Applications and Future Prospects of AI for Scoring Models that Allow for Rare Cases
Highlight
AT/PRC is a Hitachi AI that can accurately predict the probability of events that occur only rarely in actual business practice while also providing an explanation for the prediction. With corporate use of AI having accelerated in recent years, AT/PRC has demonstrated its worth at both Japanese and overseas customers. This article describes the technical features of AT/PRC and presents example applications from Japan and elsewhere. It also describes the issues that arise when deploying AT/PRC and other AIs in customer businesses, what Hitachi is doing to address these issues, and the outlook for the future.
Introduction
The use of artificial intelligence (AI) in various corporate activities has been accelerating in recent years, with the research, development, and deployment of the technology advancing on a daily basis. Hitachi AI Technology/Prediction of Rare Case (AT/PRC) is one of the AIs developed by Hitachi. Its initial uses have included a demonstration project for loan approval (credit scoring) at a Japanese finance company and it has since proven its worth in collaborative creation projects with financial institutions overseas and demonstration projects targeting uses other than credit scoring.

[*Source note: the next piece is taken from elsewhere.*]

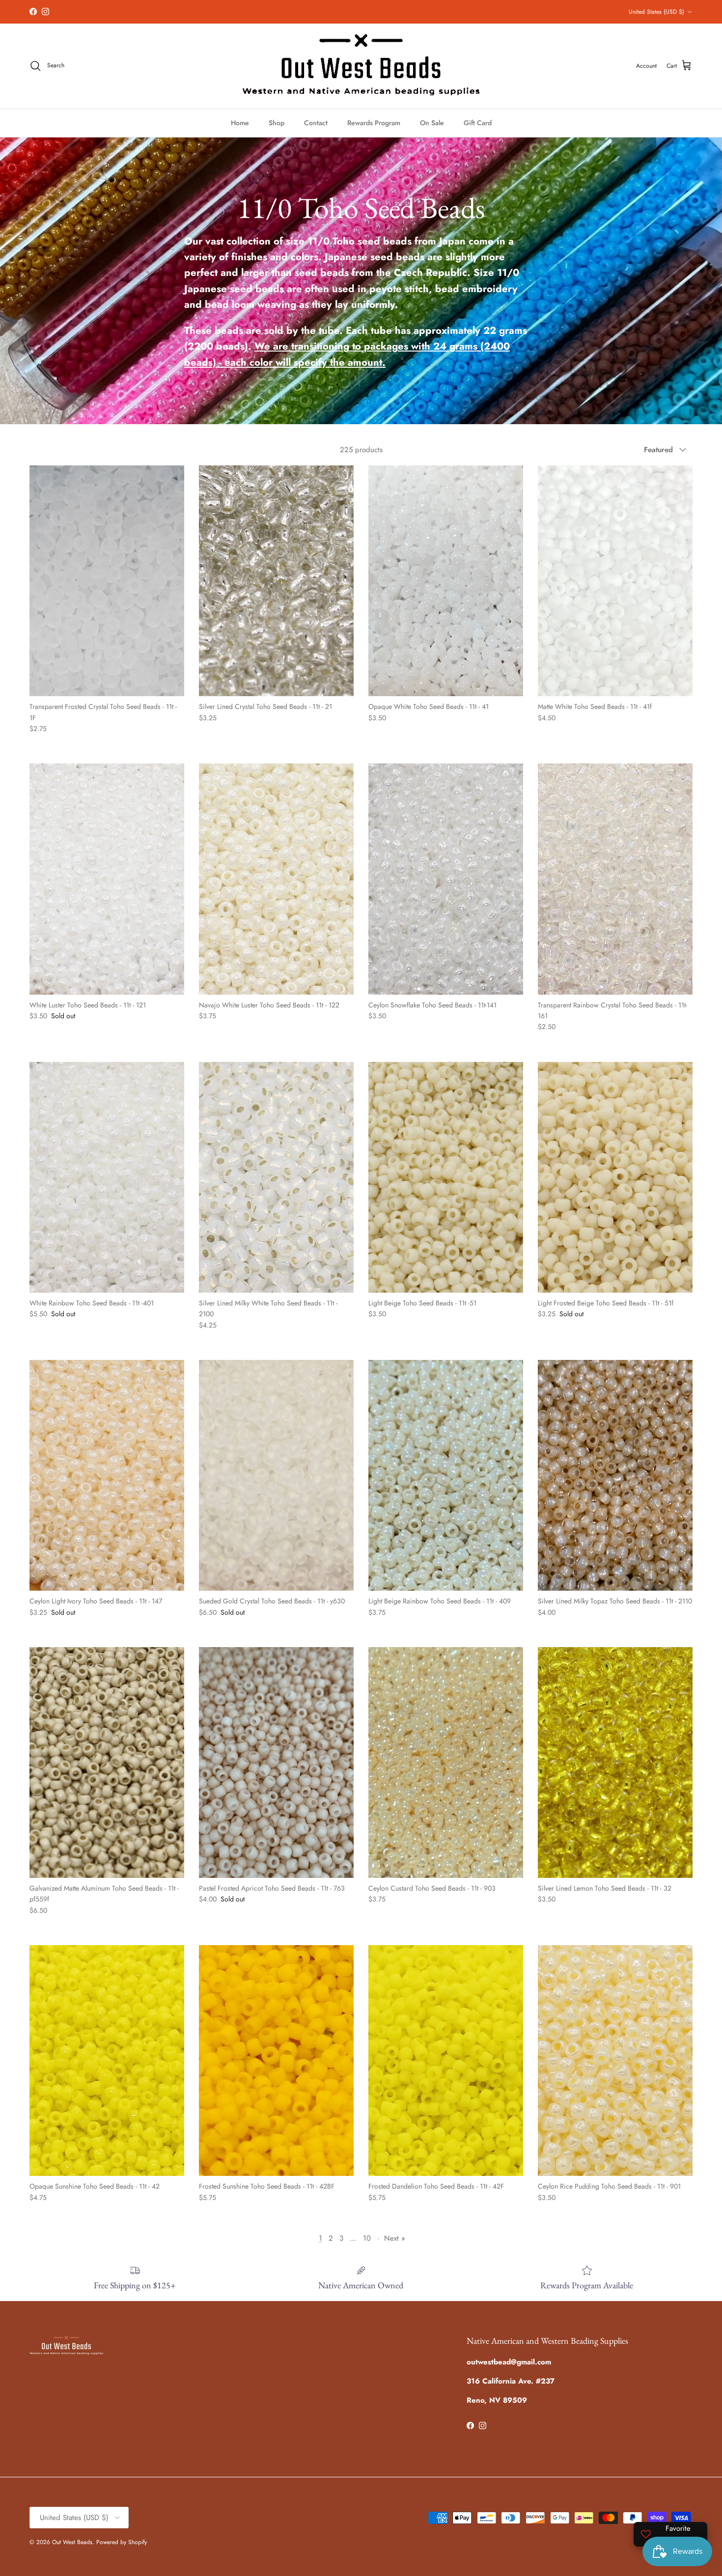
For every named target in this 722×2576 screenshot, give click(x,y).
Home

This article describes the technical features of AT/PRC and then presents examples of its use to date. It also describes the issues that have arisen during the deployment of AT/PRC at customer businesses and what Hitachi is doing to address these.
Technical Features of AT/PRC
The following sections describe two technical features that characterize AT/PRC.

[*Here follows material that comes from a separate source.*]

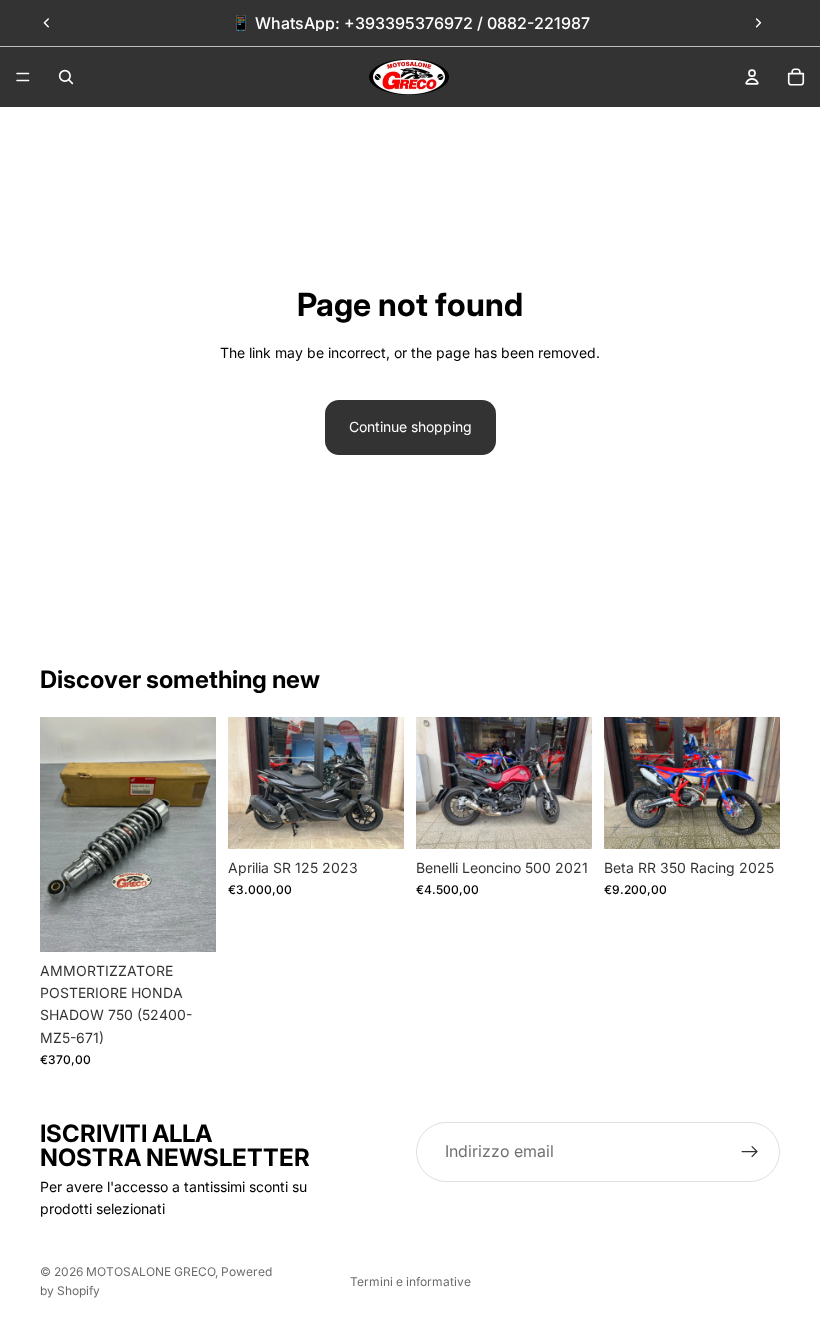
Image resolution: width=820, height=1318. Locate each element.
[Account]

Avoiding Overfitting of Rare Cases
Problems with poor accuracy have arisen when AI learning has been applied to events that occur only rarely in practice, such as debtors unable to repay a loan, instances of fraud hidden among large numbers of authentic transactions, or equipment failures. This is due to a phenomenon called “overfitting.” Overfitting occurs when an AI model becomes too attuned to the training data used in its development, such that its accuracy deteriorates when it is applied to new data not included in its training. Existing techniques in common use, when utilized to identify the attributes of rare cases, have ended up learning on noise. To prevent this phenomenon from occurring, AT/PRC adopts a mechanism called signal- and noise-based learning. This incorporates the following steps into the learning process.
- Training data is separated into a number of small groups.
- Model parameters are updated by training on each data group.
- The feature values that have an influence on whether an event occurs are determined for each group. The results are compared and any feature values that are not common to all groups are deemed to be noise that will have a detrimental effect on accuracy. These “noise” feature values are given a lower weighting.
The result of this final step is to diminish the relative weighting of feature values deemed to be noise (see Figure 1).
Figure 1 — Overview of Learning Based on Signal and NoiseWhile the model identifies the address as a feature value indicative of loan default, a comparison shows that it is not consistent across the different learning data groups. Accordingly, the weighting of address is reduced to minimize its influence on the model.
The adoption of this mechanism means that AT/PRC is able to avoid overfitting and the loss of model accuracy when exposed to new data even when trained to recognize rare cases.
Two Functions for Improving Ability to Explain AI Decisions
It is sometimes necessary, when AI is used for important decisions or predictions, to provide the relevant stakeholders with an explanation as to why it produced the result it did. When AI is used to assess a loan application in a finance business, for example, it must be possible to explain the basis for each conclusion. Enhancing the ability to explain of AI decisions has been one of the trends in the field over recent years and AT/PRC has adopted two techniques that address this requirement.
The first is to devise model formulas that can be interpreted by humans. AT/PRC generates models that are expressed as multiple terms. This means the analyst is able to see how much weight the model places on each explanatory variable.
The second technique involves calculating degrees of influence. This works by analyzing each explanatory variable used in AT/PRC score calculations to quantify how much each one influences the result (see Figure 2).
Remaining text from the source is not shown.